The reaction of the synagogue leader reminds us that liberation must always come at a cost: the cost of someone’s cherished way of life. This word spoken by Jesus is indeed the same mighty word placed on the tongue of Jeremiah: the word that plucks up and pulls down, that destroys and overthrows, that builds and plants, carrying out God’s vision for creation. It is one and the same word. Sometimes what gets pulled down will be our own treasured customs.
“There are many reasons for the failure to comprehend Christ's teaching,” wrote Tolstoy, “…but the chief cause which has engendered all these misconceptions is this: that Christ's teaching is considered to be such as can be accepted, or not accepted, without changing one’s life.”
Are we willing to risk change in order to go deeper with God? Can we trust this God?
“Before I formed you in the womb I knew you.”
Can we trust this God enough to loosen our grip on our own destinies, and let ourselves be led to places we did not expect to go?
Enough to leave behind what is safe and familiar and risk uncertainty, change, and even, on occasion, failure?

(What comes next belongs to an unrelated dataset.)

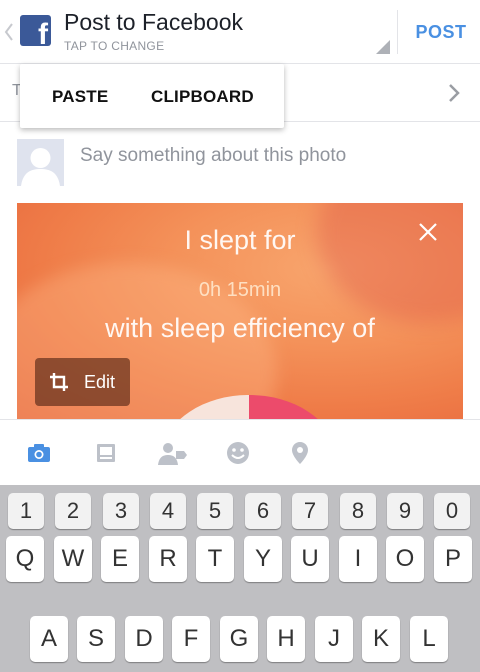 The width and height of the screenshot is (480, 672). Describe the element at coordinates (191, 639) in the screenshot. I see `key-f: F` at that location.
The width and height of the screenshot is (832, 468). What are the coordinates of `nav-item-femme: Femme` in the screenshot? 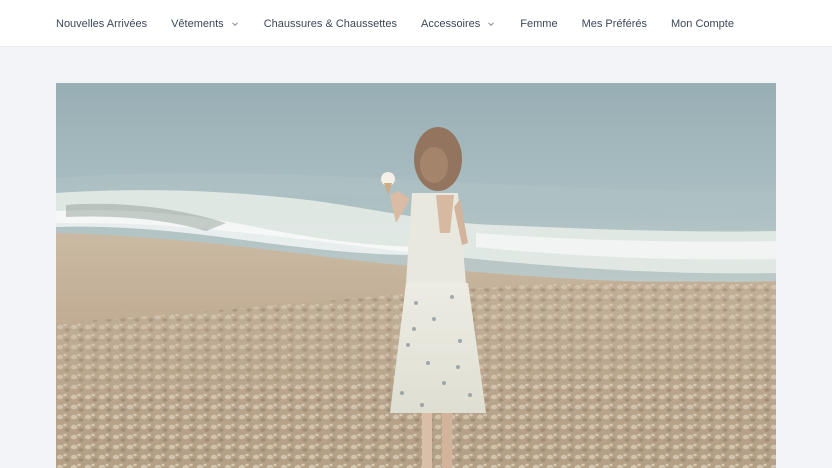 It's located at (538, 24).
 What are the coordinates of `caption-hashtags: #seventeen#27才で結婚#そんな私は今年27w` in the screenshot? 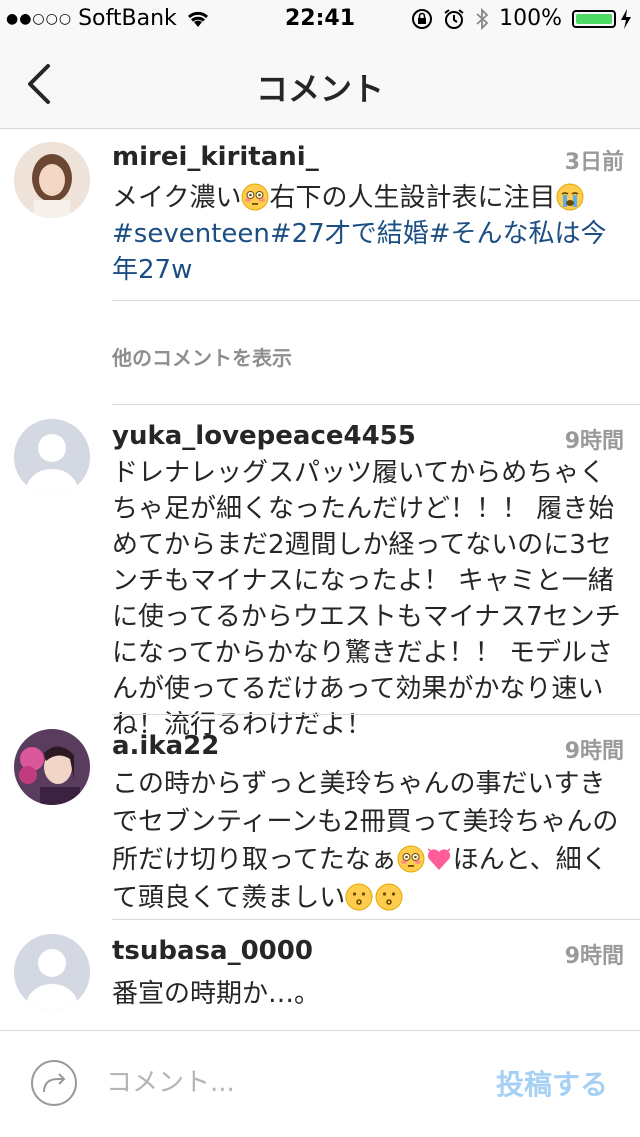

These questions aren’t going to go away for any of us. They wait, the kingdom waits, like a cat at a mouse hole, for us to venture closer. I warn you that God will not tire until the kingdom is established—not in some future time and place, but right here, right now. As Jeremiah declared,
The days are surely coming, says the LORD, when I will make a new covenant with the house of Israel and the house of Judah. It will not be like the covenant that I made with their ancestors when I took them by the hand to bring them out of the land of Egypt—a covenant that they broke, though I was their husband, says the LORD. But this is the covenant that I will make with the house of Israel after those days, says the LORD: I will put my law within them, and I will write it on their hearts; and I will be their God, and they shall be my people. No longer shall they teach one another, or say to each other, ‘Know the LORD’, for they shall all know me, from the least of them to the greatest, says the LORD. (Jer 31.31–34)
If we never say yes, we will never know what it is to be free in the way that God intends us to be free.And we will never know what unimagined joy God has in store for us.
Why not here? Why not now? God is ready. Are we?